Il 6 giugno a Roma, Arché insieme ai rappresentanti del Gruppo CRC* insieme al Garante per i diritti dell’Infanzia e dell’Adolescenza, Vincenzo Spadafora, hanno incontrato il Ministro del Lavoro e delle Politiche Sociali Enrico Giovannini per presentare i dati del 6° Rapporto di aggiornamento sulla Convenzione ONU sui diritti dell’Infanzia e dell’Adolescenza.
Il documento fotografa la condizione dei minori e degli adolescenti in ogni ambito della loro vita, ne valuta le criticità ed esprime raccomandazioni alle istituzioni competenti al fine di garantire il rispetto dei loro diritti. Il contributo di Arché è nello specifico legato alla condizione dei minori affetti da HIV e sui problemi legati al disagio psichico in adolescenza e pre-adolescenza.

Dall’ultimo rapporto, in particolare, sottolineiamo l’aumento della povertà (il 32% dei minori è a rischio povertà) cui corrisponde una generale diminuzione dei fondi a tutela dell’infanzia. Il 6° rapporto sottolinea tra le altre cose anche la necessità di una legge sul diritto alla cittadinanza, la bassissima percentuale (14%) di bambini al di sotto dei tre anni presi in carico dal sistema dell’istruzione pubblica e l’inadeguatezza dell’assistenza neuro-psichiatrica per i minori.

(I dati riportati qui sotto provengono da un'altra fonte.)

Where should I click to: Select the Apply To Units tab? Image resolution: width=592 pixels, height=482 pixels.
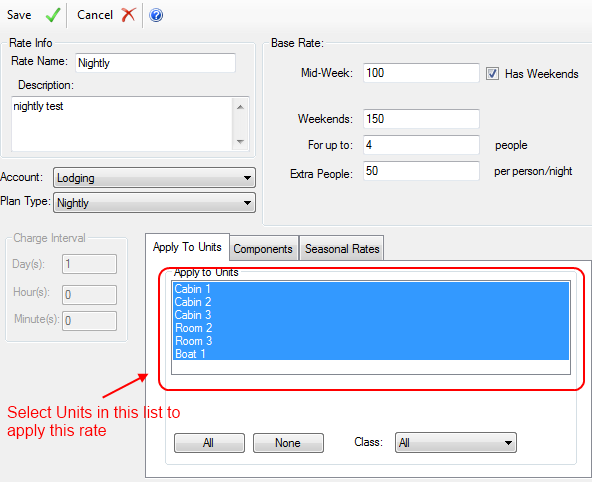pos(187,247)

Al mondo politico si rinnova la richiesta di un Piano Nazionale per l’Infanzia e si ricorda l’urgenza di una Commissione Parlamentare Infanzia.

Per saperne di più, scarica:

il CS del Gruppo CRC

il pdf del 6° Rapporto

Oppure visita il sito www.gruppocrc.net 

* CRC (Convention on the Rights of the Child) è il Gruppo di lavoro per la Convenzione Onu sui Diritti dell’Infanzia e dell’Adolescenza nato nel 2000 per verificare che i principi sanciti dall’importante documento siano effettivamente rispettati. Le Nazioni Unite chiedono a ogni Stato di redigere e presentare ogni 5 anni un rapporto.